-- Required action --
A word-for-word transcription of the records is required.

BEGIN Source records

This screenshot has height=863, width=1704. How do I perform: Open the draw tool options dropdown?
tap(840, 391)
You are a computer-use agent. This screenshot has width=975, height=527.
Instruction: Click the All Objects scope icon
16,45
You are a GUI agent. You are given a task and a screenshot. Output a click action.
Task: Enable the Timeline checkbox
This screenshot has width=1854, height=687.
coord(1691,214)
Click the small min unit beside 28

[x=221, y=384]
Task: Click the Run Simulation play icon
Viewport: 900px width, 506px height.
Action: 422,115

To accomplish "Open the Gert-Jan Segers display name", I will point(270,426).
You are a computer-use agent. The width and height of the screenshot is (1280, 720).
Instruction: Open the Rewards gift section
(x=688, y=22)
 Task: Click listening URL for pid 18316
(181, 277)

END Source records

-- Written response --
This screenshot has height=863, width=1704. How do I perform: Open the draw tool options dropdown?
tap(840, 391)
You are a computer-use agent. This screenshot has width=975, height=527.
Instruction: Click the All Objects scope icon
16,45
You are a GUI agent. You are given a task and a screenshot. Output a click action.
Task: Enable the Timeline checkbox
This screenshot has width=1854, height=687.
coord(1691,214)
Click the small min unit beside 28

[x=221, y=384]
Task: Click the Run Simulation play icon
Viewport: 900px width, 506px height.
Action: 422,115

To accomplish "Open the Gert-Jan Segers display name", I will point(270,426).
You are a computer-use agent. The width and height of the screenshot is (1280, 720).
Instruction: Open the Rewards gift section
(x=688, y=22)
 Task: Click listening URL for pid 18316
(181, 277)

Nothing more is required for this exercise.